Stored data

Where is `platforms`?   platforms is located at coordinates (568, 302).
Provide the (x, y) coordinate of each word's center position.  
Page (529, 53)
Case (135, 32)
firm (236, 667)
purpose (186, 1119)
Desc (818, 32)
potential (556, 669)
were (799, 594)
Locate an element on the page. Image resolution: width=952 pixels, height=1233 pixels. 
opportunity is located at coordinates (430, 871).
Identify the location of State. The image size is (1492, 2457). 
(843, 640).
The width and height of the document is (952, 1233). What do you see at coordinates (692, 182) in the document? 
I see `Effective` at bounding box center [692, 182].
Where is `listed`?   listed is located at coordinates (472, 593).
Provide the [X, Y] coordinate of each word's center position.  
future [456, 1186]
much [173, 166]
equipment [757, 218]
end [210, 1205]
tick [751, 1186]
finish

--- Task to complete ---
Copy out all of the material above word for word, changing nothing.

--- Expected answer ---
Where is `platforms`?   platforms is located at coordinates (568, 302).
Provide the (x, y) coordinate of each word's center position.  
Page (529, 53)
Case (135, 32)
firm (236, 667)
purpose (186, 1119)
Desc (818, 32)
potential (556, 669)
were (799, 594)
Locate an element on the page. Image resolution: width=952 pixels, height=1233 pixels. 
opportunity is located at coordinates (430, 871).
Identify the location of State. The image size is (1492, 2457). 
(843, 640).
The width and height of the document is (952, 1233). What do you see at coordinates (692, 182) in the document? 
I see `Effective` at bounding box center [692, 182].
Where is `listed`?   listed is located at coordinates (472, 593).
Provide the [X, Y] coordinate of each word's center position.  
future [456, 1186]
much [173, 166]
equipment [757, 218]
end [210, 1205]
tick [751, 1186]
finish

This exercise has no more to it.